Text:
**********
The engine housing could be opened horizontally. An intermediate gear above the crankshaft drove the camshaft, which was located one level higher and in turn drove the ignition system on the next level via a timing chain. In the predecessor R 62, the ignition system was still driven by a gear from the camshaft.

The camshaft opened the valves via short sliding tappets.

===Cylinder===
The gray iron cylinder had removable aluminium cylinder heads and radial cooling fins.

===Carburetor===

The carburetor, designed in-house by BMW, sucked air in through the flywheel housing.

The mixture composition, choke, was adjusted using a lever on the right-hand side of the handlebars.

===Transmission===
The R 11 had a manual transmission with a driveshaft on the right side of the unsprung rear wheel.
**********
Supplied information:

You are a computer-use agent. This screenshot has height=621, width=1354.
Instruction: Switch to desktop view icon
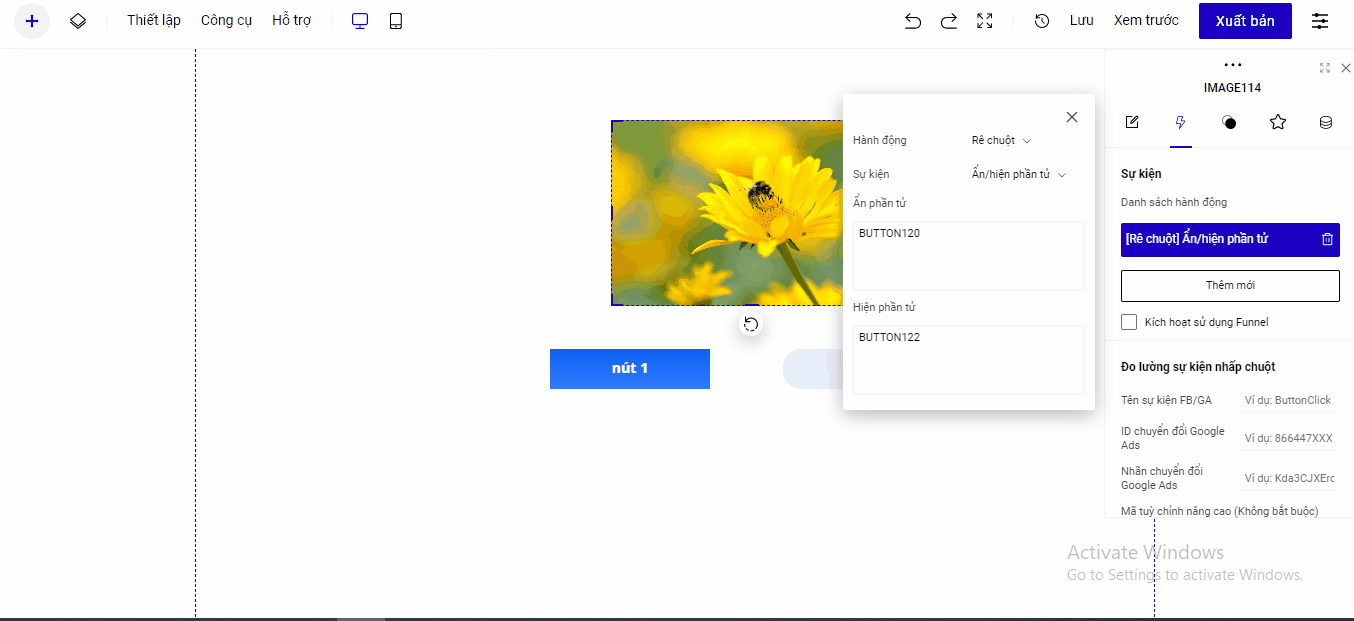coord(360,21)
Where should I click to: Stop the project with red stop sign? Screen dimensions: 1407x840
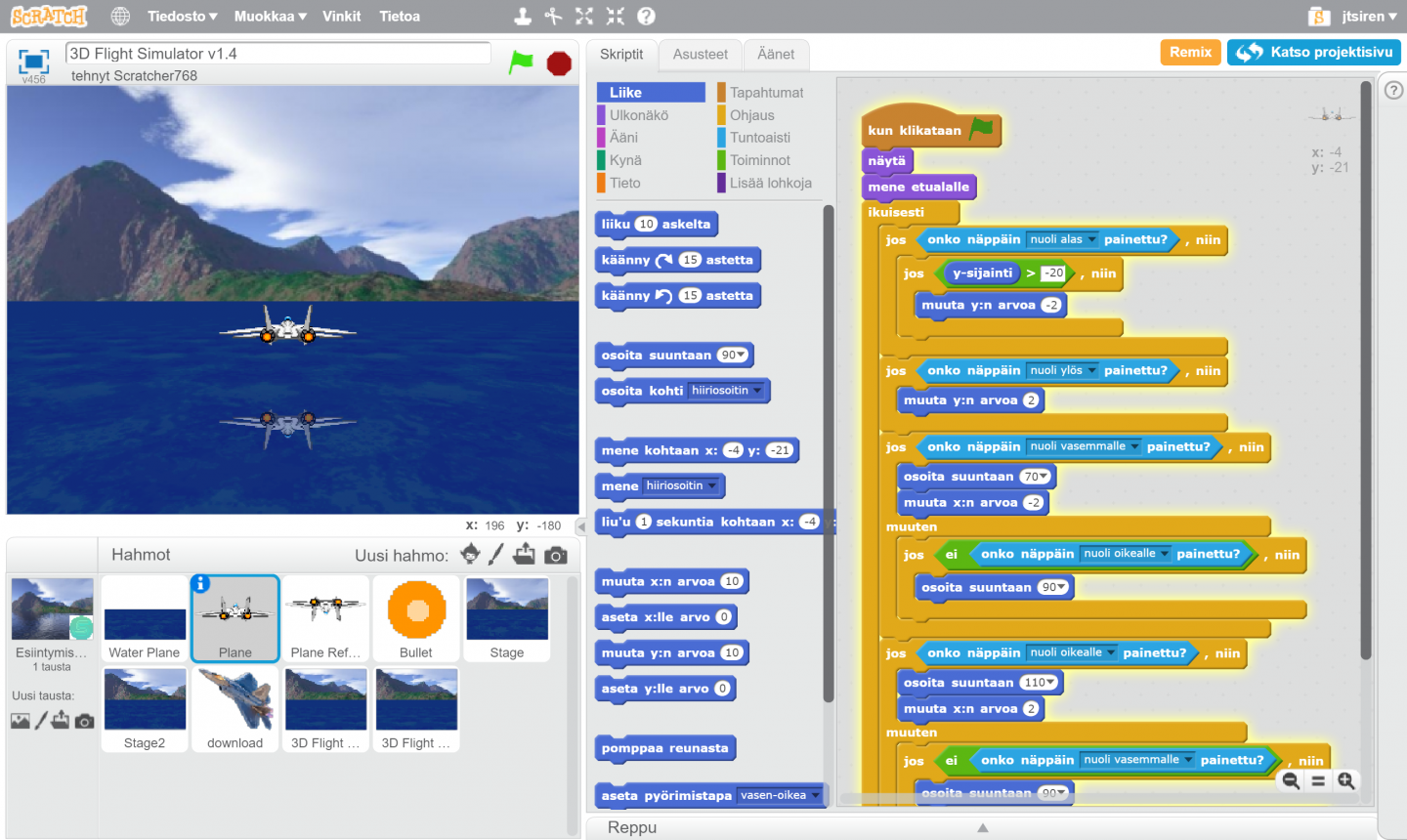pos(559,63)
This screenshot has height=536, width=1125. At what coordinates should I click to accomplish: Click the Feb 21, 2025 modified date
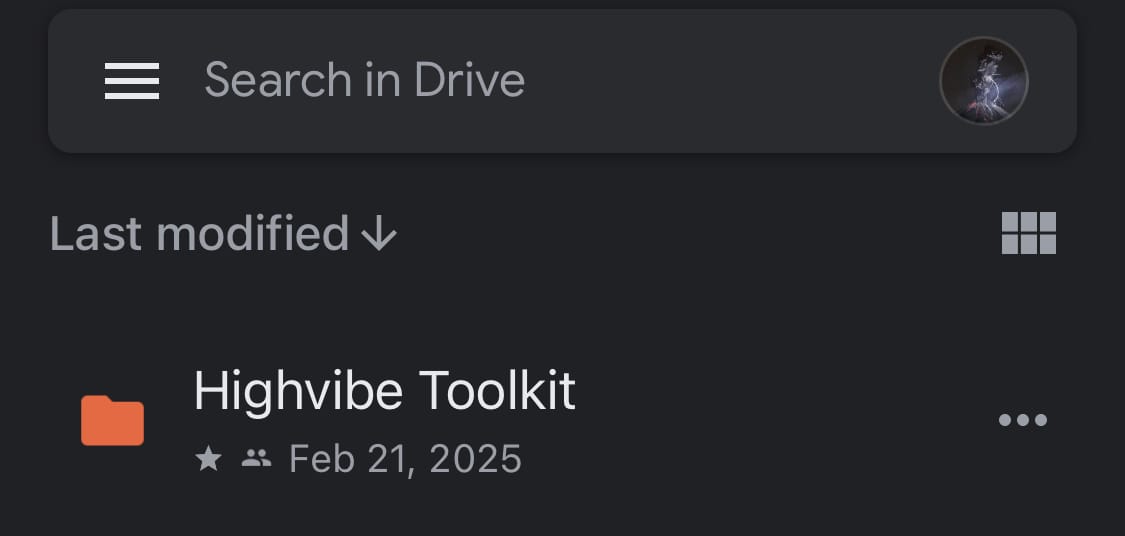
**********
Action item A: According to the BMW R 11 text, what material were the removable cylinder heads made of?
Action item B: Pick up the BMW R 11 text right after its final sentence and carry it forward.

Answer box A: Aluminium.

Answer box B:
BMW referred to the power transmission as a Kardanantrieb, German for a transmission using a universal joint — technically speaking, it was merely a shaft drive to the rear wheel, as there were no universal joints.

The horizontally split gearbox housing was bolted directly to the engine. The input shaft with three gears was driven directly by the single-plate dry clutch in the flywheel of the crankshaft. The output shaft drove the drive shaft via a rag joint in direct extension.

The kickstarter was operated at a right angle to the vehicle's longitudinal axis.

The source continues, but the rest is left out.